▶ **Exercise directions**: Go over the data and copy out each line with "computer" in it.

[Items listed in a dataset]
___

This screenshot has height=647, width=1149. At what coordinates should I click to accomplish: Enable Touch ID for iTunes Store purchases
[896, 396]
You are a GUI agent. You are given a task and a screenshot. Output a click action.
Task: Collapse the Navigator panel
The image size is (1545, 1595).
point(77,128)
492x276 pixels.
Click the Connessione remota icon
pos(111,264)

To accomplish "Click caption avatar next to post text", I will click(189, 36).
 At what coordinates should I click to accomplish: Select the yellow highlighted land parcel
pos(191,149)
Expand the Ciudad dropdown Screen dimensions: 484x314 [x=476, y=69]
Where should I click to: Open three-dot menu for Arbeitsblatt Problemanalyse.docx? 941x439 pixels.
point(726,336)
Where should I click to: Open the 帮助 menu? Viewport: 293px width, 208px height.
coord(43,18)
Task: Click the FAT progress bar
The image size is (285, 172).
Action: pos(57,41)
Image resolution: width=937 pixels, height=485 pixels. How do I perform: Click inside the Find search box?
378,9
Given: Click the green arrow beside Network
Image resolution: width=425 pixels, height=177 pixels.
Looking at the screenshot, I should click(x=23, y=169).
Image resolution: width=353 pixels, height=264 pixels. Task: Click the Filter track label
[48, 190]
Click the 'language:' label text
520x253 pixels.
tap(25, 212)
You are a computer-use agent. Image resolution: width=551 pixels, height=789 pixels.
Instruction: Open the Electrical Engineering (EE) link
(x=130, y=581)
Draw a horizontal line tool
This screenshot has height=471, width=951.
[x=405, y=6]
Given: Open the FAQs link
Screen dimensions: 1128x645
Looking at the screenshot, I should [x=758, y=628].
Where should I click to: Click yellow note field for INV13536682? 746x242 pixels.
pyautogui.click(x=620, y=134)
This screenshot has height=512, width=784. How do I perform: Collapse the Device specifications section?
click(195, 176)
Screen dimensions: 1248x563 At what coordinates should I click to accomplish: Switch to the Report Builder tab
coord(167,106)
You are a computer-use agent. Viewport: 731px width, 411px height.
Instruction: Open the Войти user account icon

___

▶ **Exercise output**:
You are a computer-use agent. Image resolution: width=551 pixels, height=789 pixels.
You are a computer-use agent. Viewport: 731px width, 411px height.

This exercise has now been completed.